31Le 30 brumaire (21-11) Arnous alla se présenter au gouverneur qui lui dit pourquoi il ne pouvait remettre l’île: «Les convenances prescrites par la dignité des nations civilisées, [le portaient] à attendre l’arrivée d’un bâtiment qu’il avait envoyé chercher à Sierra Leone afin que la garnison put évacuer la place sous le pavillon de sa nation.» C’est la teneur de la lettre que Frazer fit aussi parvenir à Blanchot en date du 1er frimaire (22-11).
32Arnous mit à profit son séjour à Gorée pour visiter l’île et se faire une idée précise de ses ressources, de ses habitants, et de leur commerce lucratif, essentiellement négrier, et de cabotage avec la terre ferme et les rivières avoisinantes.

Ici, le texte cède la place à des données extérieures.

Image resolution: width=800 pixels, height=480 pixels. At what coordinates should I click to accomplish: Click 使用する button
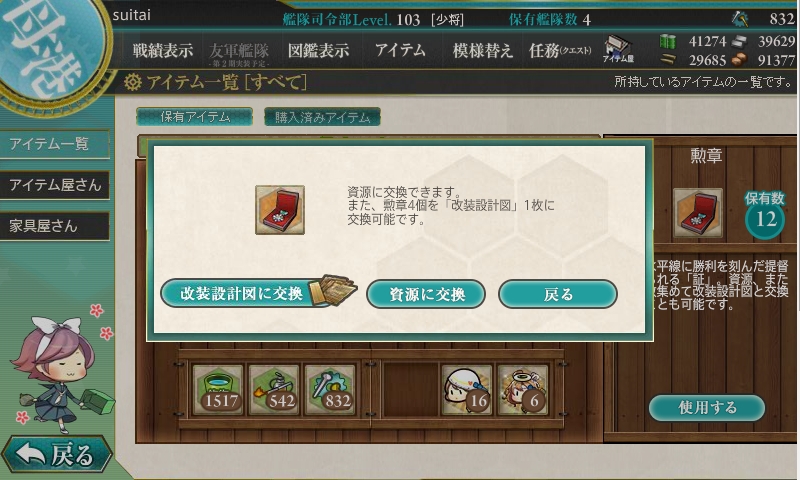coord(707,408)
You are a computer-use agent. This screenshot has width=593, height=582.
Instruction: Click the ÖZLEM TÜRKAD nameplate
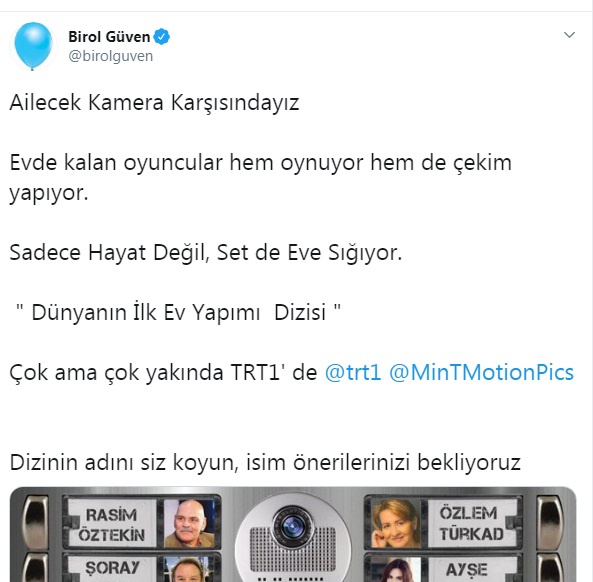click(x=472, y=523)
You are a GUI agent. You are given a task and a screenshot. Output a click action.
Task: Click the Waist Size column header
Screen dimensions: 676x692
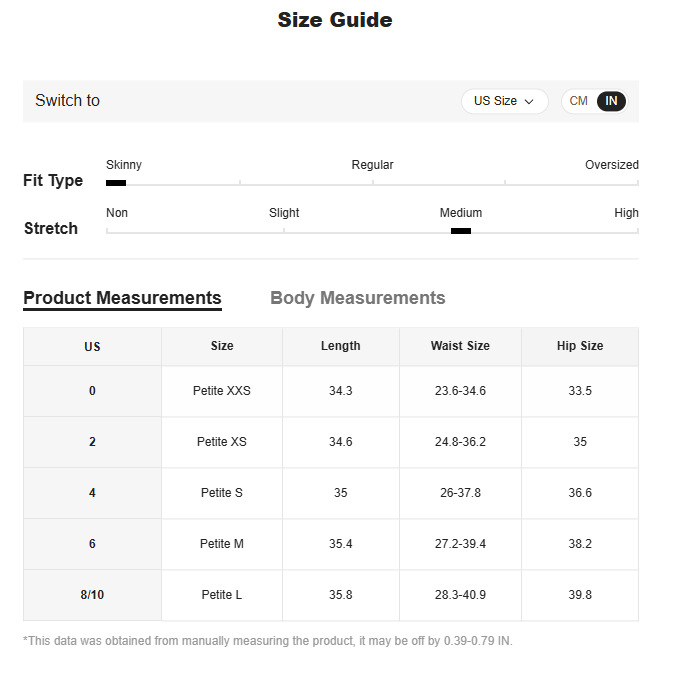(460, 346)
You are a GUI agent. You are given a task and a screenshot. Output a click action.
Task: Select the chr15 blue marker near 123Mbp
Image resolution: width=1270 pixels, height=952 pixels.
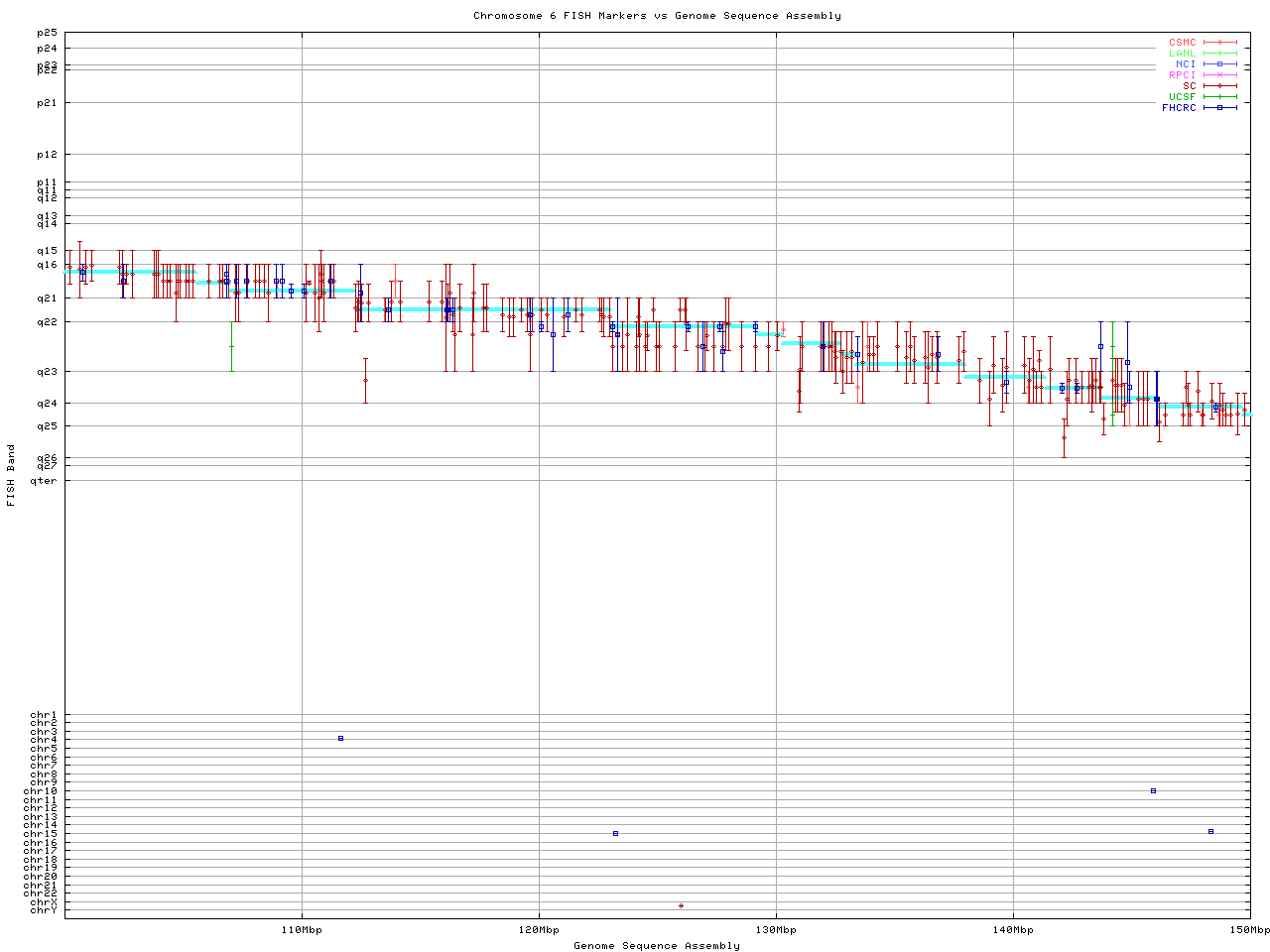pos(615,834)
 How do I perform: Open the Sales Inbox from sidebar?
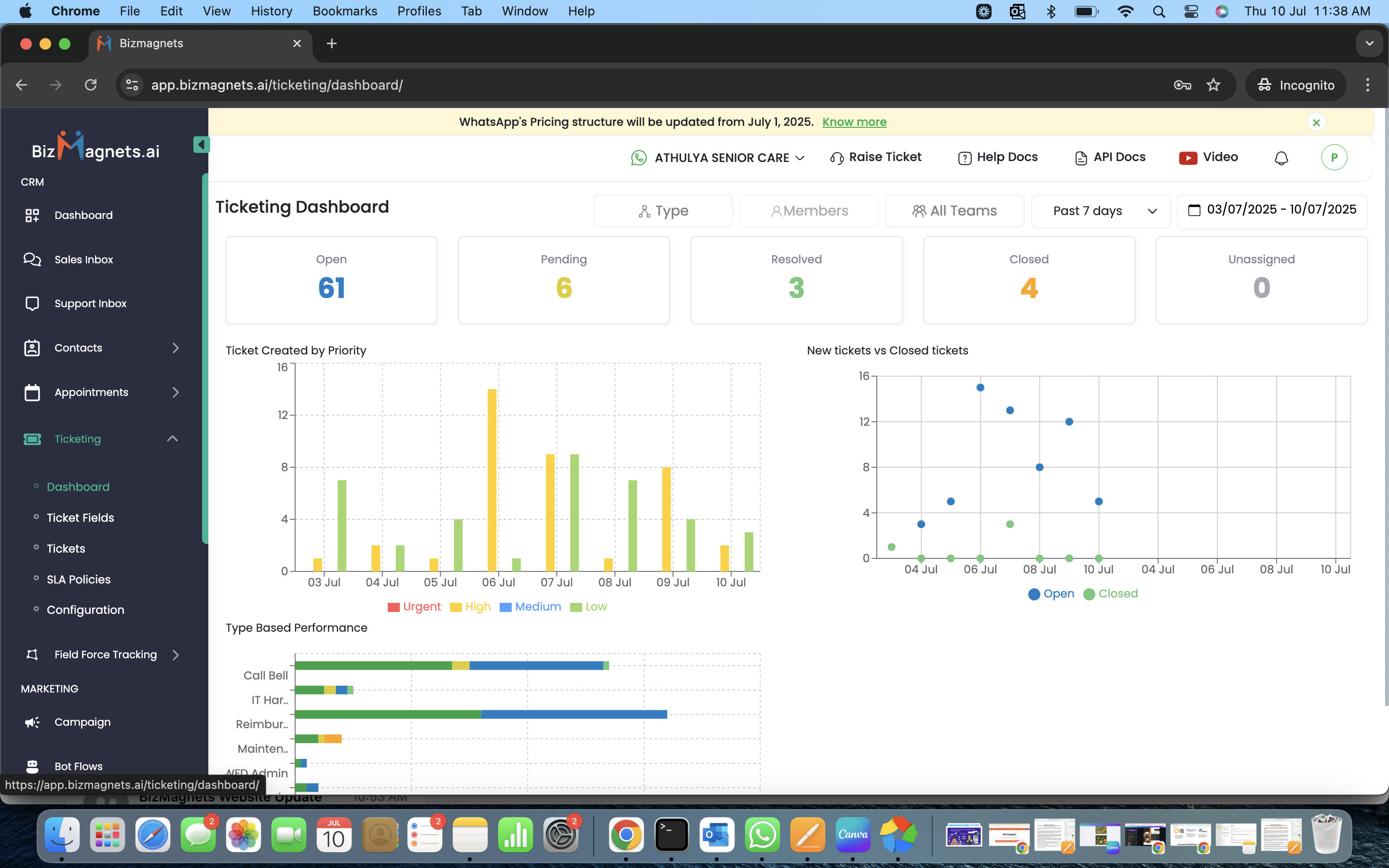point(84,259)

33Après quatre semaines au Sénégal et à Gorée, Arnous allait commencer sa mission de reconnaissance des côtes africaines, muni des instructions reçues cinq jours plus tôt de Blanchot. Dès l’entame, celui-ci le dispense de visiter les comptoirs situés entre la presqu’île du Cap-Vert et la rivière de Gambie, Rufisque, Portudal, Joal et Saloum, avec lesquels, grâce à l’aval des chefs indigènes, les habitants de Gorée, du Sénégal, et les bâtiments français, «ont des correspondances continuelles, sont toujours ouverts, sans qu’il soit nécessaire d’y entretenir des établissem*nts permanents et d’y faire des visites régulières». Arnous s’informe malgré tout. On lui confirma «que ces prétendus comptoirs étaient fort peu de chose», quatre petit* villages qui ne méritaient pas le titre de comptoirs et dont le commerce se borne «à l’achat de quelques noirs et de provision par les habitants de Gorée». Le 3 frimaire (24-11) Arnous prit un pilote et appareilla pour la rivière de Gambie, qui se jetait au sud de la rivière de Saloum. Des calmes continuels l’obligeant de se faire remorquer par «[ses] bateaux», L’Impatient n’arriva à destination qu’une semaine plus tard.

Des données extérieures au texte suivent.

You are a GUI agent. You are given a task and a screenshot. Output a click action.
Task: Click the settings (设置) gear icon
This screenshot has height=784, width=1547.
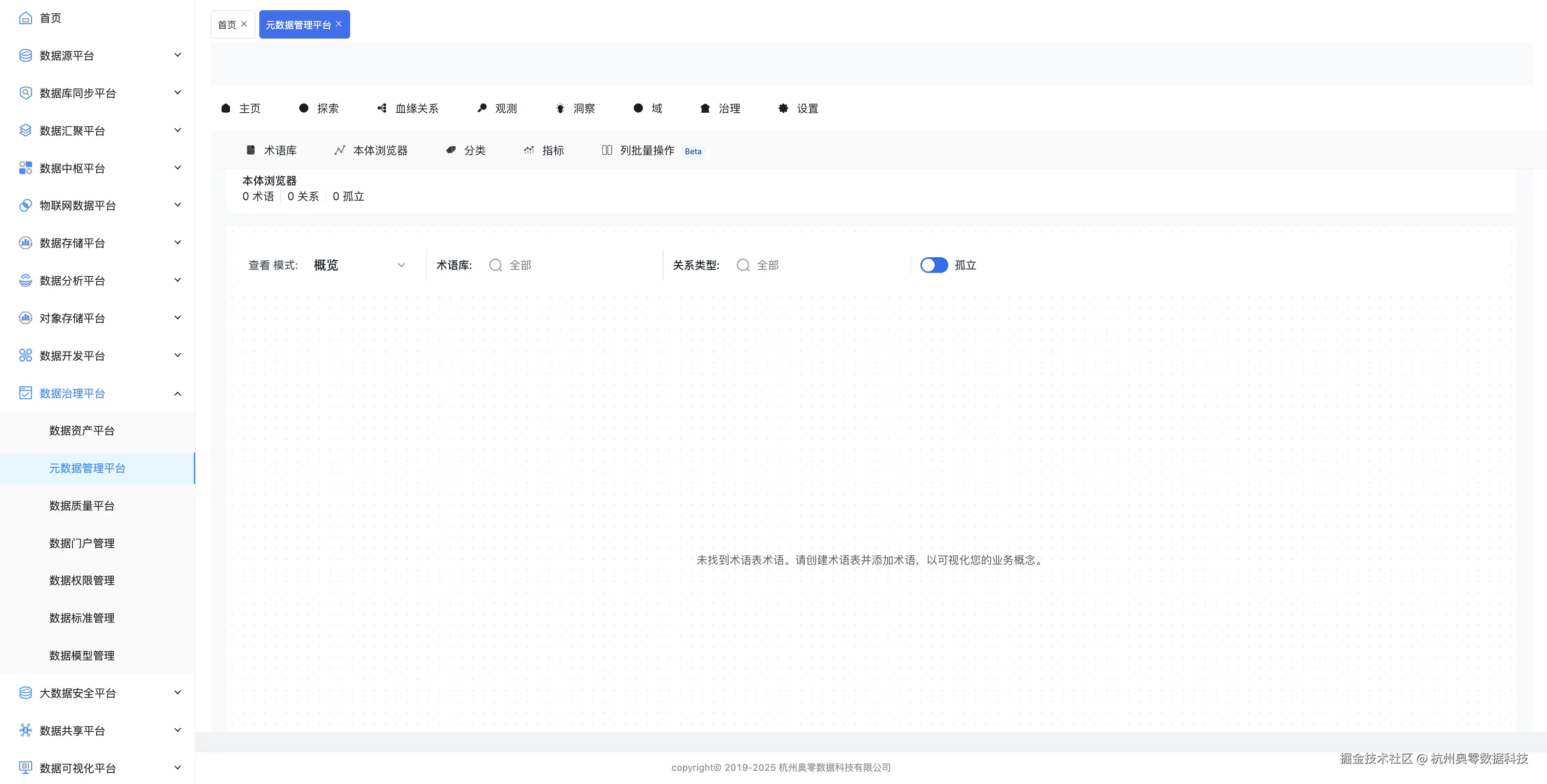click(783, 108)
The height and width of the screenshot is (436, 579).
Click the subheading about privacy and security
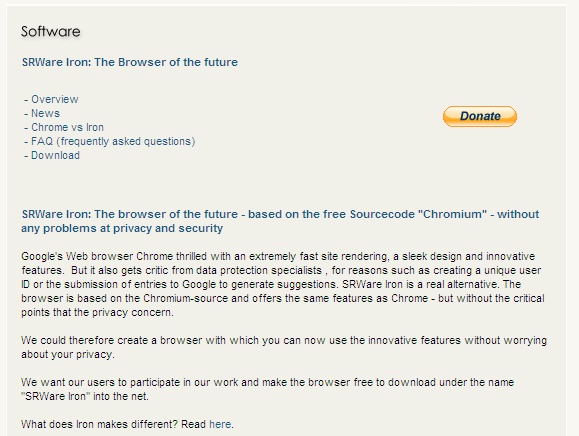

34Le 10 frimaire (01-12) L’Impatient trouve sur la rive droite de la rivière de Gambie et dès son embouchure le village d’Albréda, dont Pelletan évoque le «prétendu comptoir… sans utilité pour les armements français [15]». Pourtant y mouille dans la rade un navire de 100 tx, La Réunion, du Havre, capitaine Morin, en traite de cuirs et de riz. Blanchot ayant recommandé d’y rencontrer le «Roi de Bar», ainsi qu’il le nommait, Arnous descendit à terre et fit connaître à l’alquier du village les intentions du gouvernement français de reprendre ses liaisons commerciales dans la rivière de Gambie et l’arrivée prochaine du commandant du Sénégal pour y rétablir le comptoir, dont il ne restait plus aucun vestige, put-il constater. Il serait facile et peu dispendieux de lui redonner vie et d’en faire pour les résidents et traitants français, habitués de cette rivière, «un asile sûr et respectable contre les naturels du pays». C’est que la rivière de Gambie, ajoute Arnous, offre de grands avantages: «toutes les marchandises de traite y ont un débouché facile», en échange de l’or, des captifs, – compter 80 piastres pour un individu, – du morphil, des cuirs, de la cire, du riz et du miel. Mais l’implantation des factoreries anglaises est telle en amont d’Albréda que le comptoir français ne «deviendra jamais bien commerçant». La solution serait d’obtenir d’autres concessions le long de la rivière, peut-être moins sur la rive droite peuplée des Mandingues, «hommes doux, peu guerriers, cultivateurs et voleurs comme tous les noirs», que sur la rive gauche, peuplée des «Feloups, hommes assez doux, voleurs comme les autres, plus guerriers et meilleurs cutivateurs», et «où l’on traite avec le plus d’avantage les provisions dont on a besoin». Le 16 frimaire (07-12) L’Impatient mit sous voiles pour quitter la rivière de Gambie, ce qui prit deux jours en raison des vents contraires et des calmes. Le 19 frimaire (10-12), il atteint sa nouvelle destination.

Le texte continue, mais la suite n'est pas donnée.